What is needed is an exact copy of every line from the one containing "Task: Click the 报告生成 card header" through the end of the entries; please set it down without any pictures.

++++

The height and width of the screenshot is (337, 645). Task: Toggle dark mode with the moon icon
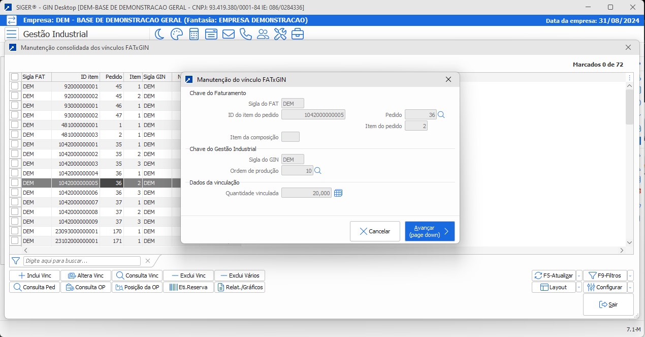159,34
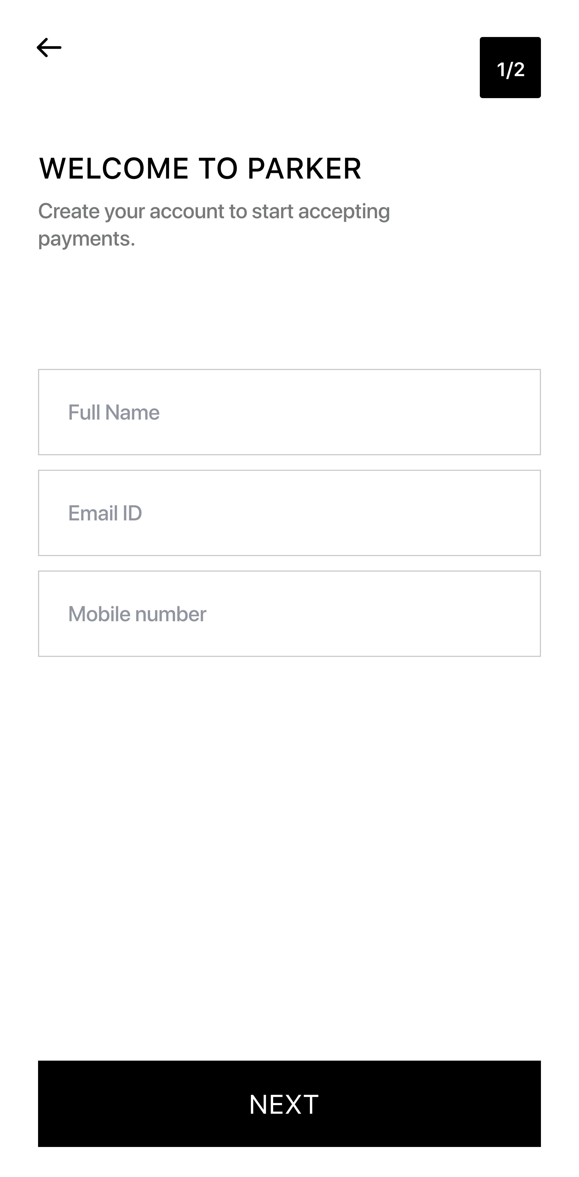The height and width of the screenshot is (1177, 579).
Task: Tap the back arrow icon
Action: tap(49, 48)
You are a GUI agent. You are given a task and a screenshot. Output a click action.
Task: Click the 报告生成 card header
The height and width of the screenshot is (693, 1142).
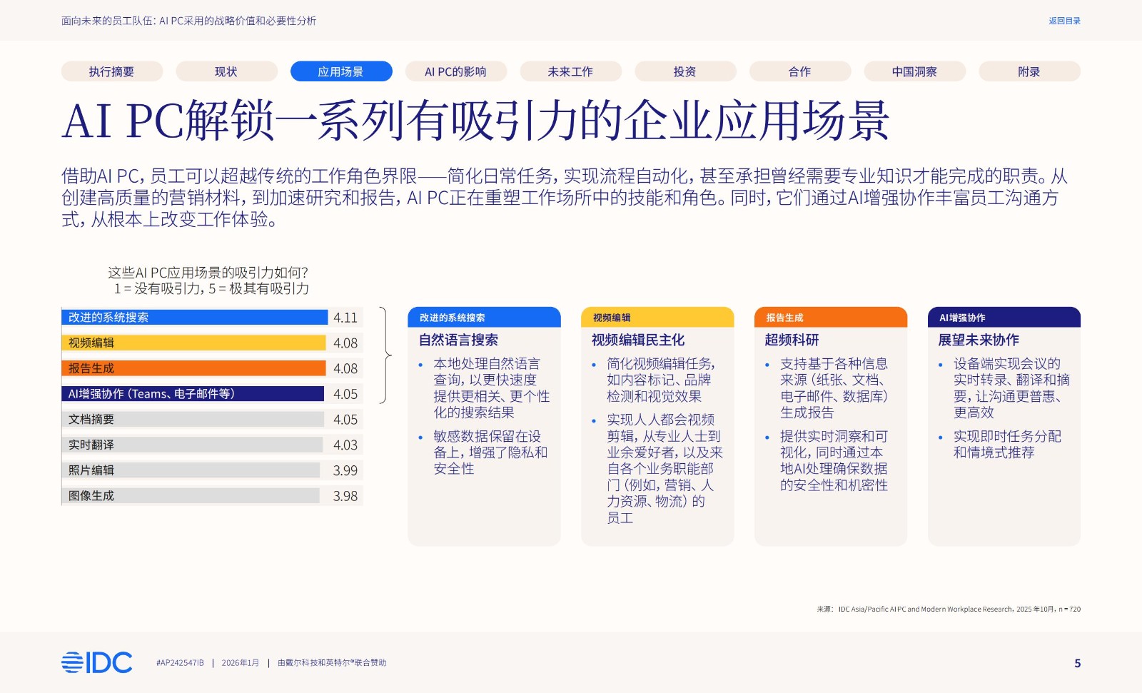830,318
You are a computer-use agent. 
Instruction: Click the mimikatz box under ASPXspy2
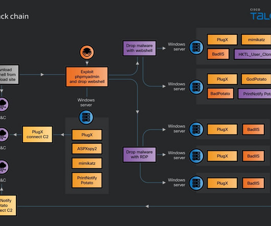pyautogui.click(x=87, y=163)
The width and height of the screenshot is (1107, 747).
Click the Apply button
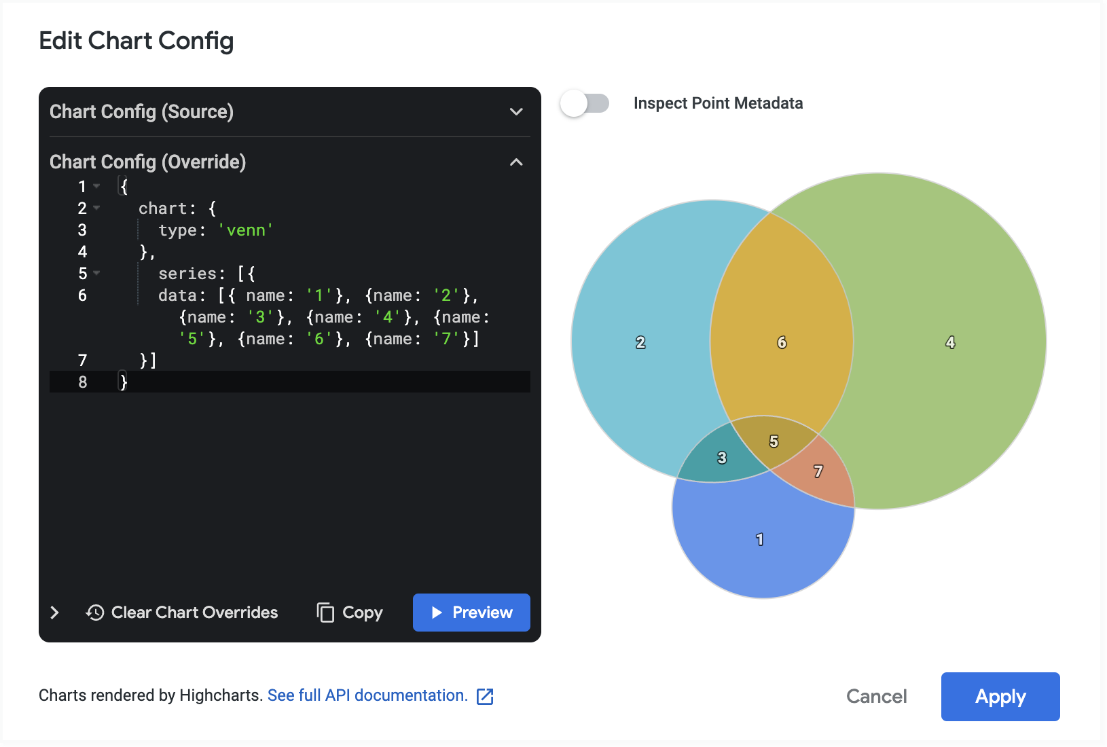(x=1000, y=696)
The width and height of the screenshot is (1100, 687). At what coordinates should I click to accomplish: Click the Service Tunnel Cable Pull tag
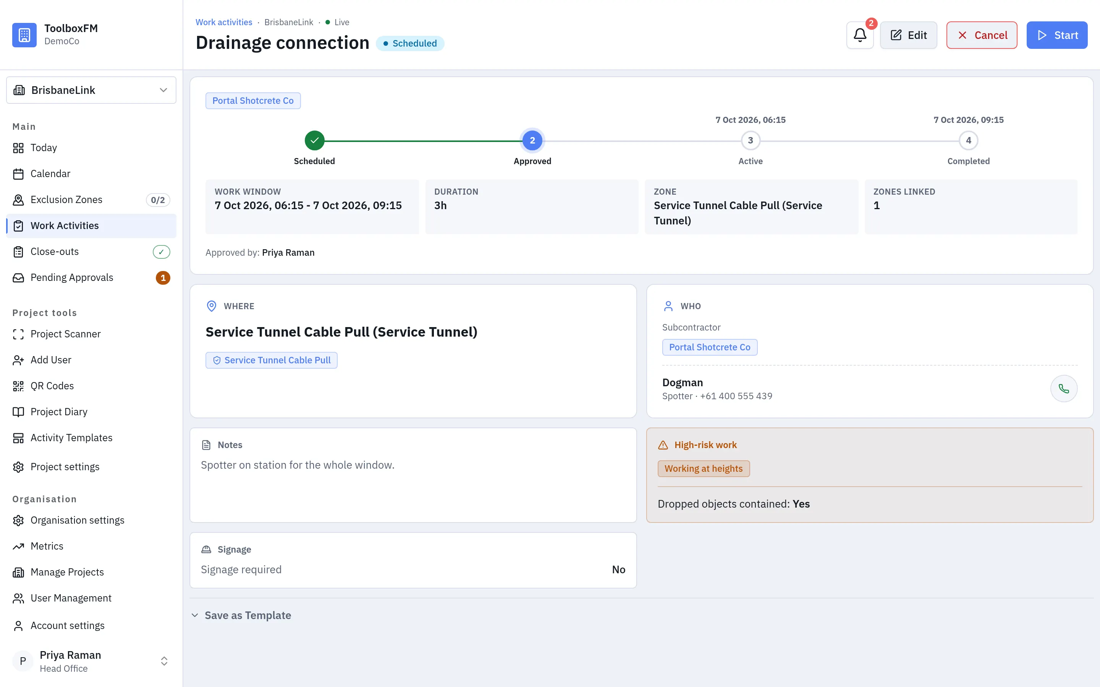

++++

RESPONSE AREA:
Task: Click the 报告生成 card header
The height and width of the screenshot is (693, 1142).
830,318
You are a computer-use agent. 
Instruction: Click the mimikatz box under ASPXspy2
pyautogui.click(x=87, y=163)
The width and height of the screenshot is (1107, 747).
Click the Apply button
(x=1000, y=696)
The width and height of the screenshot is (1100, 687). At what coordinates should I click to accomplish: Click the Service Tunnel Cable Pull tag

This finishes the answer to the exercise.